Echoing Stendhal’s famous description of the novel as a mirror walking along a road,
Urraca’s diary meticulously captures the details of her creative journey. These seemingly minor observations – a bitten nail, an awkward silence, a vivid dream, or even a malfunctioning toilet – become the building blocks of a deeper exploration of the narrator’s life.
The Workshop Unveiled: Surroundings as Character
The entries in Write Before, though seemingly random, are underpinned by a sharp observational precision that elevates the anecdotal.Urraca thinks through astonishment, a kind of frantic amazement. The book navigates the spaces between Sanià and Madrid, between 2022 and 2024, and between the tranquility of the Finestres Literary Residence and the anxieties of urban life. These locations, along with a cast of characters, become integral to the narrative.
These “secondary characters” include a lead bitch, internet trolls, a broken toilet, the imagined presence of Truman Capote, television sets, readers, social gatherings, yoga classes, pets (both hers and others’), and the ever-present drunks on her terrace-turned-office. All contribute to the rich tapestry of Urraca’s creative environment.
The different entries, in disorderly or intuitive appearance, are sustained by surgical precision in observation.
Urraca herself acknowledges the importance of her surroundings in her creative process. As she states early on, this newspaper, more than the diary of the writing of the novel or of the stay, will be the story that tells my attempt to flee from the distraction and stories of the environment itself.The environment runs behind me to engulf, I run away. And while I run away, I tell it.
This tension between the artist and their environment is a central theme.
Literary critic James Elkins has argued that academic and critical circles often overlook the artist’s workshop, focusing instead on finished works and romantic notions of genius. This neglects the crucial role of editors, the material context, collaborative networks, and even errors in the creative process. In contrast, Sabina Urraca throws open the doors to her workshop, offering a kind of embedded sociology of literature.
Childhood Echoes: From Lighthearted Writing to Survival
Like many writers, Urraca delves into her childhood, echoing Leopoldo María Panero’s sentiment that in childhood we live and then survive.

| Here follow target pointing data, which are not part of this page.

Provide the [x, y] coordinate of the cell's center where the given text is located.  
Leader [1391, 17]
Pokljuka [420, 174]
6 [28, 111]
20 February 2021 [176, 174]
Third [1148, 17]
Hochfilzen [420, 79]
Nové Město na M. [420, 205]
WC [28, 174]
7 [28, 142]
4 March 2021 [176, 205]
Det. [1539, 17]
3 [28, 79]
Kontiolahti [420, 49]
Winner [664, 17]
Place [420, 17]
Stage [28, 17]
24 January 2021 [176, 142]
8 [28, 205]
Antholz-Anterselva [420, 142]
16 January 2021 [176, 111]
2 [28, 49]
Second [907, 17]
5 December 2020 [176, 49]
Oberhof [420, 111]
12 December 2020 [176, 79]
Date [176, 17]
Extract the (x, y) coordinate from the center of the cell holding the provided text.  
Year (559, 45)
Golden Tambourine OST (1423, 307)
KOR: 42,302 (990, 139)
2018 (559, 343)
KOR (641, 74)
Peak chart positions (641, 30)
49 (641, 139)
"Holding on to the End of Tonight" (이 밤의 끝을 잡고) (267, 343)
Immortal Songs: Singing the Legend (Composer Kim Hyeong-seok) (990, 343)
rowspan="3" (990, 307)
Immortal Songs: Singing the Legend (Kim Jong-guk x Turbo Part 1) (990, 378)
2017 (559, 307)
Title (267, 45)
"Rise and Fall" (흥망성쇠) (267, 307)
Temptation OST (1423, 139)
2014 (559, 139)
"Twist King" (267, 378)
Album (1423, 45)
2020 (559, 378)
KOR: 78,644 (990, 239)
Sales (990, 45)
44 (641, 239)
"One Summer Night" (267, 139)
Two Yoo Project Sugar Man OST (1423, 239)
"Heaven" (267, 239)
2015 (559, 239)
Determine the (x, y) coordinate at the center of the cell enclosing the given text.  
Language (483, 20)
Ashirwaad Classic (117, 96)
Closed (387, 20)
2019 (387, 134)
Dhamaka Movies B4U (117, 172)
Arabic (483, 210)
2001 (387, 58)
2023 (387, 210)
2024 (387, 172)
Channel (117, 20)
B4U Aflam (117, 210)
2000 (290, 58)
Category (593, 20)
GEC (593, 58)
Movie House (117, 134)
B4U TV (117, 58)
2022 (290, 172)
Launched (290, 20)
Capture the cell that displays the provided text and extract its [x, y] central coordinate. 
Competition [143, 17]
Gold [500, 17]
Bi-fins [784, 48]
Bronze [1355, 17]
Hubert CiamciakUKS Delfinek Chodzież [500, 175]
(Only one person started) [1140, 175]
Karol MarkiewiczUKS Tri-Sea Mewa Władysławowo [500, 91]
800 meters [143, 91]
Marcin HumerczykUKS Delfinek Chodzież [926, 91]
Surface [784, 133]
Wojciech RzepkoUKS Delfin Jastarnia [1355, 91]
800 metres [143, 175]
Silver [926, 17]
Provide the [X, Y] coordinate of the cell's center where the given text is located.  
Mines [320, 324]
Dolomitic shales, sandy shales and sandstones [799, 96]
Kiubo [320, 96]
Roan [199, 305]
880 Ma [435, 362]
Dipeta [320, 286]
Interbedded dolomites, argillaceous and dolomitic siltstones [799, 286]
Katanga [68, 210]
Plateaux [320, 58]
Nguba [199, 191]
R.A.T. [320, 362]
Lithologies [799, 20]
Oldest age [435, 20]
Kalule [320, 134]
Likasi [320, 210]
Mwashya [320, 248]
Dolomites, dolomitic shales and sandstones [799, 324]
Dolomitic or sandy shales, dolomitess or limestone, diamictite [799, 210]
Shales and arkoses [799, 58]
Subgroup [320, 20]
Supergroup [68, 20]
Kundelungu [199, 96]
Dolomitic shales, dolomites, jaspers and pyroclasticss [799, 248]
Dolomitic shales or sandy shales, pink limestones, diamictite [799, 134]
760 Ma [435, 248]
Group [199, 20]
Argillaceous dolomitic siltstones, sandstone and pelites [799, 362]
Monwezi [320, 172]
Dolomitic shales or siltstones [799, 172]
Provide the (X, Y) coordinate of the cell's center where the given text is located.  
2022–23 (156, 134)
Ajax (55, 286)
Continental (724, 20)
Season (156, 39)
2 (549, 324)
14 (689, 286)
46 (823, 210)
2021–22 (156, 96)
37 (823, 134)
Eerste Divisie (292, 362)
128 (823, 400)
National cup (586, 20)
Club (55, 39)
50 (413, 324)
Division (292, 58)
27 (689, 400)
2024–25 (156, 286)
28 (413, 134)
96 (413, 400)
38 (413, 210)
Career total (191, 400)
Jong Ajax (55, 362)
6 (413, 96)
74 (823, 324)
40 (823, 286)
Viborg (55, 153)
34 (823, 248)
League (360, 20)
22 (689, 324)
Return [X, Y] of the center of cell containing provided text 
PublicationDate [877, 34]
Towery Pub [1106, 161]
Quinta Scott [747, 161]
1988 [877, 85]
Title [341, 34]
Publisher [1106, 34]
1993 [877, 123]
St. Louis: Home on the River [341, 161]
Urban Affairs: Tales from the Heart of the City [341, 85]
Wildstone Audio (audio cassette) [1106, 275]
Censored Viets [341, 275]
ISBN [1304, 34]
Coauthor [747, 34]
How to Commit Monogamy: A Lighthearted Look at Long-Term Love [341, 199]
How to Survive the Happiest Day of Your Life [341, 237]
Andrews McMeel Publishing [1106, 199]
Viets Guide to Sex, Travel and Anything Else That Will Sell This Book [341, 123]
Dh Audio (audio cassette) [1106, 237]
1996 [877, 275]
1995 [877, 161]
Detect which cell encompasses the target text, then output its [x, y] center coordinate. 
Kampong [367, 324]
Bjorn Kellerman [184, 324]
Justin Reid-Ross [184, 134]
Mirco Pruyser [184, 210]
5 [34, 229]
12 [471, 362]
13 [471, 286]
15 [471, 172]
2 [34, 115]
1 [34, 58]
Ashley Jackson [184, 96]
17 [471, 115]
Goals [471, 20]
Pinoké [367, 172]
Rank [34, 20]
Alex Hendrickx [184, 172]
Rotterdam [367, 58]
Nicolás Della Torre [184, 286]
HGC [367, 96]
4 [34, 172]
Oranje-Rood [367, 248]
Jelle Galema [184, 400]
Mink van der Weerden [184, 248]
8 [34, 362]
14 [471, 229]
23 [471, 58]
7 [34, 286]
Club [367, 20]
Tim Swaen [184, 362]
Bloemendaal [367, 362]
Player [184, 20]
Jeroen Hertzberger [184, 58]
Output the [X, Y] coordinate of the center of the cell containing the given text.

She explores the transition from the carefree writing of her youth to the more demanding writing required for survival as an adult.
She recalls a time when writing before was easy. You just had to fold a role in two and write something inside. […] Write something inside without fear. Anything. Sign it.take it to grandfather. Receive a pure tobacco kiss.
This contrasts sharply with the pressures of adult writing, were deadlines and expectations can stifle creativity. I have to write,write,write until I finished. But months ago I committed millions of things and orders that are now an avalanche that slowly goes down on my burden.
The connection between these two worlds forms the core of Write Before.
A Physical Artifact: The Book as Scratched notebook
Comisura Editorial, with a striking design by Choche Hurtado, presents Write Before as a physical object reminiscent of a well-worn school notebook. The book’s design reinforces its intimate and personal nature. The content itself is a hybrid of diary entries, poetry, drawings, photographs, handwritten notes, a commonplace book, and fragments of stories.It’s a collection of scattered thoughts and brilliant flashes of insight.
The Editorial Comisura, with a wonderful design by Choche hurtado, gives us this Write before how materially a scratched notebook.
As Urraca herself concludes, To be fine, all I have to do is write.
This sentiment encapsulates the essence of Write Before: a testament to the power of writing as a means of self-discovery and survival.